▶ _EXERCISE DETAILS_
In the passage about the late-night television, at about what time does the set occasionally switch itself on? Please answer briefly.
(PASSAGE)
PLEASE! SWITCH THAT THING OFF!: Occasionally, our television switches itself on at about 3am. No! we haven’t got a poltergeist, but my son in law says that we have something programmed somewhere, that needs switching off . Anyway, it woke me a few mornings ago with a start, and when I went downstairs to switch it off, I lingered a little, looking out over the few lights dotted around Iden [little beacons in the darkness] and decided to take tea and biscuits up to my husband as a little treat. “Isn’t this fun, “ I said, “oh great”, he grumbled over a chocolate digestive. There’s something furtive about having a picnic in the middle of the night isn’t there, I said, but he doesn’t buy into my romantic scenarios. He looked a bit fed up to be honest. [He believes that night times are strictly for sleep, and would snore his way through an earthquake]. Once I’m awake and at one with the night, I always feel that the night itself is waiting silently, and in limbo, for dawn to break. It must be a bit of a lonely old vigil really, having to be such a watchful custodian. It’s probably glad to hear someone somewhere brewing up and opening the digestives!
(End PASSAGE)
(EXCERPTED DATA)
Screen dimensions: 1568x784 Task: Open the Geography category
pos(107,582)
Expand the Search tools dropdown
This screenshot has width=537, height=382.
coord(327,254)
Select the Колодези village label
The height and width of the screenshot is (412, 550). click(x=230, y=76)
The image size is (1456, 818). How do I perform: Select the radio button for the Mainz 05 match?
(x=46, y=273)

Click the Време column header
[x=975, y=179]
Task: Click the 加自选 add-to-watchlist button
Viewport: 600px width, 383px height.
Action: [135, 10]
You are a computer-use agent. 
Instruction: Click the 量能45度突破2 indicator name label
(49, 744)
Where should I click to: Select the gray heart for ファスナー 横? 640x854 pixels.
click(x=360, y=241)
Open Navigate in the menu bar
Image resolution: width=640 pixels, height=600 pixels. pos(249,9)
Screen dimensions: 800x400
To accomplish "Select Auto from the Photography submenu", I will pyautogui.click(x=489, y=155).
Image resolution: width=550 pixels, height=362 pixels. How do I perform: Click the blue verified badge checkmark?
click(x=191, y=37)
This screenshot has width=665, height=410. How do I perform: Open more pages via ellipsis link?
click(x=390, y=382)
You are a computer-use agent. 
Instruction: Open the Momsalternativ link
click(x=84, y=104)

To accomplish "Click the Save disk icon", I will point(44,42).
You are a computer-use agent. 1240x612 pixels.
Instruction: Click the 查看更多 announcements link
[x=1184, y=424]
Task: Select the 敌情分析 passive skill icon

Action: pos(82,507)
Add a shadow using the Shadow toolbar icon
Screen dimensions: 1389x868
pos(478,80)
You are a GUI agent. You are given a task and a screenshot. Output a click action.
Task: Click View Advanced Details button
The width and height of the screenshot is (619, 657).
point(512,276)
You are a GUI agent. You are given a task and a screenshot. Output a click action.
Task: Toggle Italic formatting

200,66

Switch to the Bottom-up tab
(End EXCERPTED DATA)
▶ _EXERCISE ANSWER_
At about 3am.